Saved data entries
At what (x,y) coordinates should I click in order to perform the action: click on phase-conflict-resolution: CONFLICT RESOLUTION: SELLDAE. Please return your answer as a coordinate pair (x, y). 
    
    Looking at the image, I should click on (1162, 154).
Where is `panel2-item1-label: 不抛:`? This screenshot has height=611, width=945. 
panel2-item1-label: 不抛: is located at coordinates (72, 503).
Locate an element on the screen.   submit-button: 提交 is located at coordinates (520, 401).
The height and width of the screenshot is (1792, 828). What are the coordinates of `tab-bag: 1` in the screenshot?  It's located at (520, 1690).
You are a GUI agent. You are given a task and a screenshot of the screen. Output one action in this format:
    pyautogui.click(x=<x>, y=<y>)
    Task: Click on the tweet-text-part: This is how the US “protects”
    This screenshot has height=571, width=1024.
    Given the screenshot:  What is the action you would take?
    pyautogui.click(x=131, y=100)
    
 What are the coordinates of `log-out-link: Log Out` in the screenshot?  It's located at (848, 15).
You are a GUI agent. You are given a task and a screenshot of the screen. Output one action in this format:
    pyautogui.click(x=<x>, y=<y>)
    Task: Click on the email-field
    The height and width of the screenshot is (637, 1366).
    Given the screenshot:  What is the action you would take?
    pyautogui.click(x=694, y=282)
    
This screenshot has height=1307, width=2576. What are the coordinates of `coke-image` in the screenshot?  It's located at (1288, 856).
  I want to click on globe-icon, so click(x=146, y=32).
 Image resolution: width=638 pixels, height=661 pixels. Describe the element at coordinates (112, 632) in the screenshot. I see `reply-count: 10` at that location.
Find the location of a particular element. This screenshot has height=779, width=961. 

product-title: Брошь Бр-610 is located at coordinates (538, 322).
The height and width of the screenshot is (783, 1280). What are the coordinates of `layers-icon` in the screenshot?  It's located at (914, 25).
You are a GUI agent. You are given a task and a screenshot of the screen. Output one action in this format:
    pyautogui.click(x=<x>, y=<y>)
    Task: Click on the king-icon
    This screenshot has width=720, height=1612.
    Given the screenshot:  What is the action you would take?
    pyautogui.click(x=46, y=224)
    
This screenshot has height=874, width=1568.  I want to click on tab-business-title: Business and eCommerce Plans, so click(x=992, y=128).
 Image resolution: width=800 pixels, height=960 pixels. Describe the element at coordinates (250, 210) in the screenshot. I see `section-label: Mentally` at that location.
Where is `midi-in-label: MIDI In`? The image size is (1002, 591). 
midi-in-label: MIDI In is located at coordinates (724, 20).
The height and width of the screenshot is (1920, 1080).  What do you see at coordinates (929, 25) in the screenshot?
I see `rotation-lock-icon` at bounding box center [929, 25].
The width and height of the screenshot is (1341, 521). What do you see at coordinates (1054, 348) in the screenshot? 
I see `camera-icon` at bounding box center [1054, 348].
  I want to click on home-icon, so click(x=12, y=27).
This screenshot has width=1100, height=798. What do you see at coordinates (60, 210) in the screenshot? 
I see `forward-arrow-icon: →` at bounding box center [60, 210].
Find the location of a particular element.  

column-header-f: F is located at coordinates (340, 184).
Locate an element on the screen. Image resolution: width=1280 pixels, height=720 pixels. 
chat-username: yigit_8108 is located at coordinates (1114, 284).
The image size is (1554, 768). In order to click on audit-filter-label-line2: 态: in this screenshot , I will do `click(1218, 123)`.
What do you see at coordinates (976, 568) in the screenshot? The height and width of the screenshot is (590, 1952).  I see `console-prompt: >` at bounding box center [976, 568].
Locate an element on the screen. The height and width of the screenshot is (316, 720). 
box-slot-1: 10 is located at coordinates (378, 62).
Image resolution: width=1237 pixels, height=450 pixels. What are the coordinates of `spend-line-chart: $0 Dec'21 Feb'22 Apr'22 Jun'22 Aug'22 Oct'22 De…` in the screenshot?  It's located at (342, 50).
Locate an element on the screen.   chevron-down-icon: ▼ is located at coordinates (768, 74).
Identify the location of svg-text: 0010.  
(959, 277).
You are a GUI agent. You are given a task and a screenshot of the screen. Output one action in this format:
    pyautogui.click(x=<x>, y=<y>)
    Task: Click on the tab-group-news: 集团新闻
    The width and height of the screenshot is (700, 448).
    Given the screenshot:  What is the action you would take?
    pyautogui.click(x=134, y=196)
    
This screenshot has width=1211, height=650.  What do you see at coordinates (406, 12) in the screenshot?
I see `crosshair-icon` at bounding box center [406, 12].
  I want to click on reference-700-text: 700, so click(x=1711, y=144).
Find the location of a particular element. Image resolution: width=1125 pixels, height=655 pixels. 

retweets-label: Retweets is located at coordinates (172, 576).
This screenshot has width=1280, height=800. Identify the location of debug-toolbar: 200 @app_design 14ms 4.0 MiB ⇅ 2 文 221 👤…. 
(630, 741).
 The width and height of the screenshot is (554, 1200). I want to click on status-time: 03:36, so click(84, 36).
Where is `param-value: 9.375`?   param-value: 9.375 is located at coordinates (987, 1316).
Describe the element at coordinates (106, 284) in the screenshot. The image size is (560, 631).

- _EXERCISE INSTRUCTIONS_
Can you output every one of the rows above again, word for word, keeping each character and line break unchanged?

- _RESULT BELOW_
At what (x,y) coordinates should I click in order to perform the action: click on phase-conflict-resolution: CONFLICT RESOLUTION: SELLDAE. Please return your answer as a coordinate pair (x, y). 
    
    Looking at the image, I should click on (1162, 154).
Where is `panel2-item1-label: 不抛:`? This screenshot has height=611, width=945. 
panel2-item1-label: 不抛: is located at coordinates (72, 503).
Locate an element on the screen.   submit-button: 提交 is located at coordinates (520, 401).
The height and width of the screenshot is (1792, 828). What are the coordinates of `tab-bag: 1` in the screenshot?  It's located at (520, 1690).
You are a GUI agent. You are given a task and a screenshot of the screen. Output one action in this format:
    pyautogui.click(x=<x>, y=<y>)
    Task: Click on the tweet-text-part: This is how the US “protects”
    This screenshot has height=571, width=1024.
    Given the screenshot:  What is the action you would take?
    pyautogui.click(x=131, y=100)
    
 What are the coordinates of `log-out-link: Log Out` in the screenshot?  It's located at (848, 15).
You are a GUI agent. You are given a task and a screenshot of the screen. Output one action in this format:
    pyautogui.click(x=<x>, y=<y>)
    Task: Click on the email-field
    The height and width of the screenshot is (637, 1366).
    Given the screenshot:  What is the action you would take?
    pyautogui.click(x=694, y=282)
    
This screenshot has height=1307, width=2576. What are the coordinates of `coke-image` in the screenshot?  It's located at (1288, 856).
  I want to click on globe-icon, so click(x=146, y=32).
 Image resolution: width=638 pixels, height=661 pixels. Describe the element at coordinates (112, 632) in the screenshot. I see `reply-count: 10` at that location.
Find the location of a particular element. This screenshot has height=779, width=961. 

product-title: Брошь Бр-610 is located at coordinates (538, 322).
The height and width of the screenshot is (783, 1280). What are the coordinates of `layers-icon` in the screenshot?  It's located at (914, 25).
You are a GUI agent. You are given a task and a screenshot of the screen. Output one action in this format:
    pyautogui.click(x=<x>, y=<y>)
    Task: Click on the king-icon
    This screenshot has width=720, height=1612.
    Given the screenshot:  What is the action you would take?
    pyautogui.click(x=46, y=224)
    
This screenshot has height=874, width=1568.  I want to click on tab-business-title: Business and eCommerce Plans, so click(x=992, y=128).
 Image resolution: width=800 pixels, height=960 pixels. Describe the element at coordinates (250, 210) in the screenshot. I see `section-label: Mentally` at that location.
Where is `midi-in-label: MIDI In`? The image size is (1002, 591). 
midi-in-label: MIDI In is located at coordinates (724, 20).
The height and width of the screenshot is (1920, 1080).  What do you see at coordinates (929, 25) in the screenshot?
I see `rotation-lock-icon` at bounding box center [929, 25].
The width and height of the screenshot is (1341, 521). What do you see at coordinates (1054, 348) in the screenshot? 
I see `camera-icon` at bounding box center [1054, 348].
  I want to click on home-icon, so click(x=12, y=27).
This screenshot has width=1100, height=798. What do you see at coordinates (60, 210) in the screenshot? 
I see `forward-arrow-icon: →` at bounding box center [60, 210].
Find the location of a particular element.  

column-header-f: F is located at coordinates (340, 184).
Locate an element on the screen. Image resolution: width=1280 pixels, height=720 pixels. 
chat-username: yigit_8108 is located at coordinates (1114, 284).
The image size is (1554, 768). In order to click on audit-filter-label-line2: 态: in this screenshot , I will do `click(1218, 123)`.
What do you see at coordinates (976, 568) in the screenshot? The height and width of the screenshot is (590, 1952).  I see `console-prompt: >` at bounding box center [976, 568].
Locate an element on the screen. The height and width of the screenshot is (316, 720). 
box-slot-1: 10 is located at coordinates (378, 62).
Image resolution: width=1237 pixels, height=450 pixels. What are the coordinates of `spend-line-chart: $0 Dec'21 Feb'22 Apr'22 Jun'22 Aug'22 Oct'22 De…` in the screenshot?  It's located at (342, 50).
Locate an element on the screen.   chevron-down-icon: ▼ is located at coordinates (768, 74).
Identify the location of svg-text: 0010.  
(959, 277).
You are a GUI agent. You are given a task and a screenshot of the screen. Output one action in this format:
    pyautogui.click(x=<x>, y=<y>)
    Task: Click on the tab-group-news: 集团新闻
    The width and height of the screenshot is (700, 448).
    Given the screenshot:  What is the action you would take?
    pyautogui.click(x=134, y=196)
    
This screenshot has width=1211, height=650.  What do you see at coordinates (406, 12) in the screenshot?
I see `crosshair-icon` at bounding box center [406, 12].
  I want to click on reference-700-text: 700, so click(x=1711, y=144).
Find the location of a particular element. Image resolution: width=1125 pixels, height=655 pixels. 

retweets-label: Retweets is located at coordinates (172, 576).
This screenshot has width=1280, height=800. Identify the location of debug-toolbar: 200 @app_design 14ms 4.0 MiB ⇅ 2 文 221 👤…. 
(630, 741).
 The width and height of the screenshot is (554, 1200). I want to click on status-time: 03:36, so click(84, 36).
Where is `param-value: 9.375`?   param-value: 9.375 is located at coordinates (987, 1316).
Describe the element at coordinates (106, 284) in the screenshot. The image size is (560, 631).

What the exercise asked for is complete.